[Provided information]
----
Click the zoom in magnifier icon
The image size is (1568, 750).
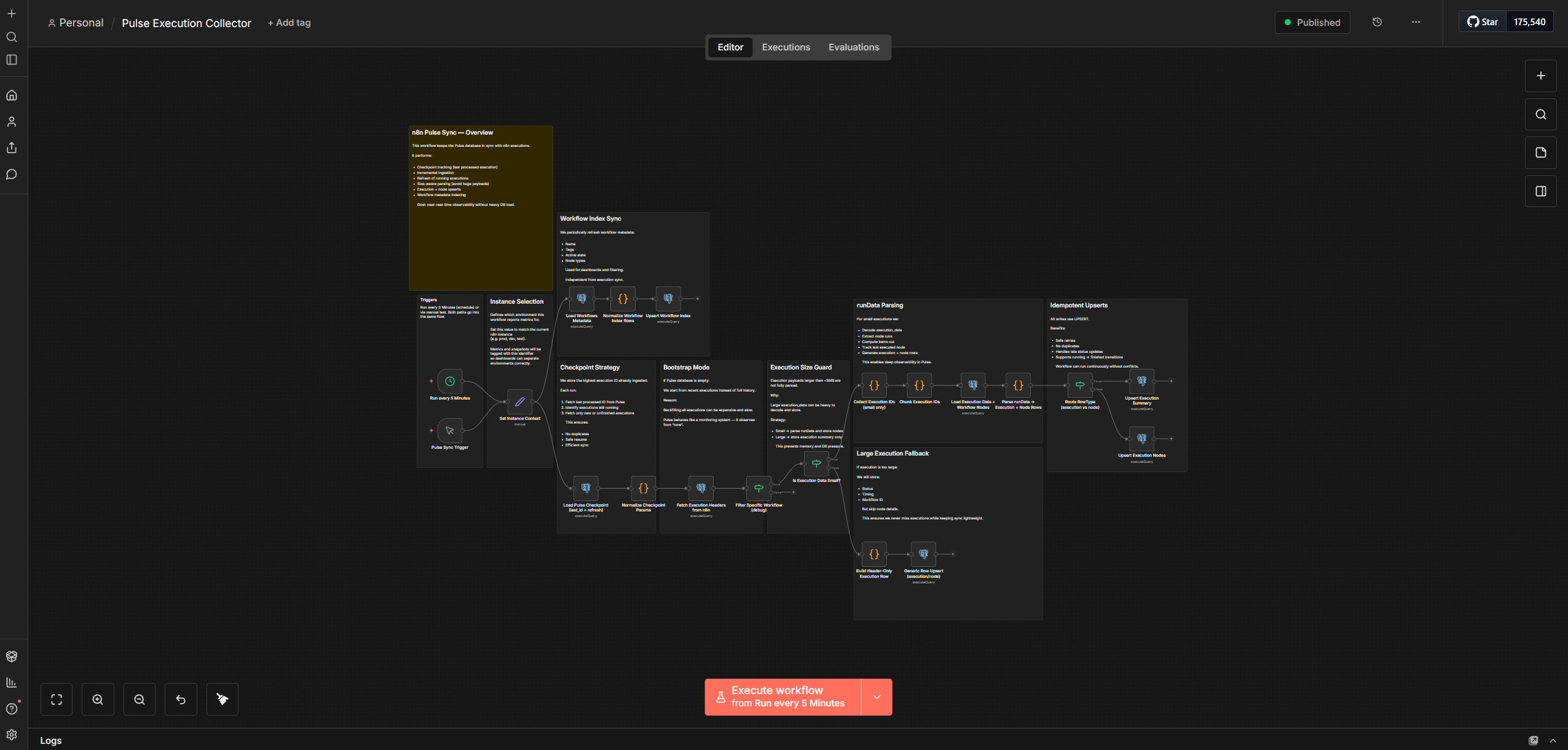pos(98,699)
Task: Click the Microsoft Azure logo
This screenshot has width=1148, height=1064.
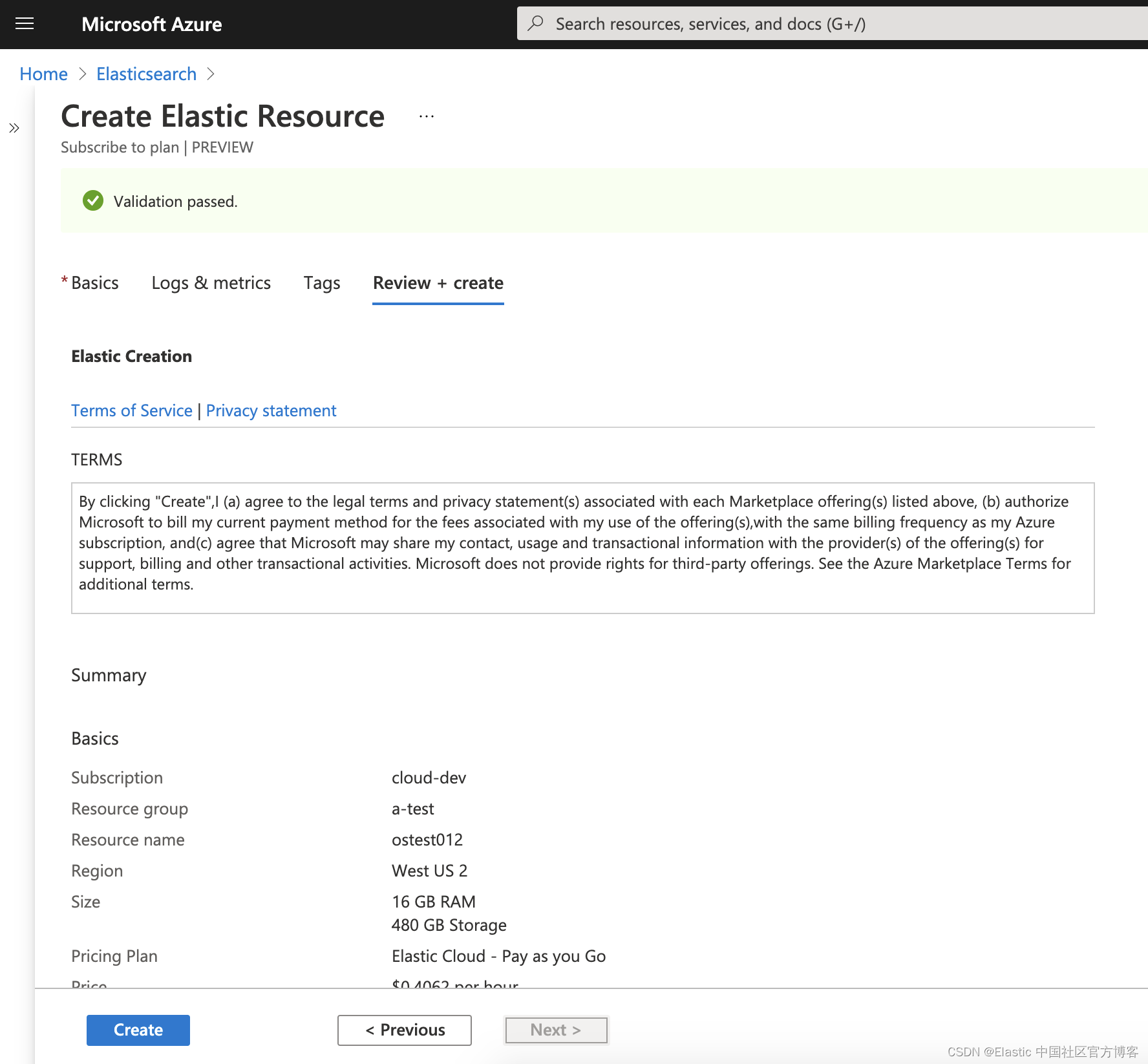Action: (x=152, y=24)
----
The listing above is to be retyped exactly, with all pictures left out.

Click the zoom in magnifier icon
The image size is (1568, 750).
pos(98,699)
Task: Click the Microsoft Azure logo
This screenshot has width=1148, height=1064.
Action: (x=152, y=24)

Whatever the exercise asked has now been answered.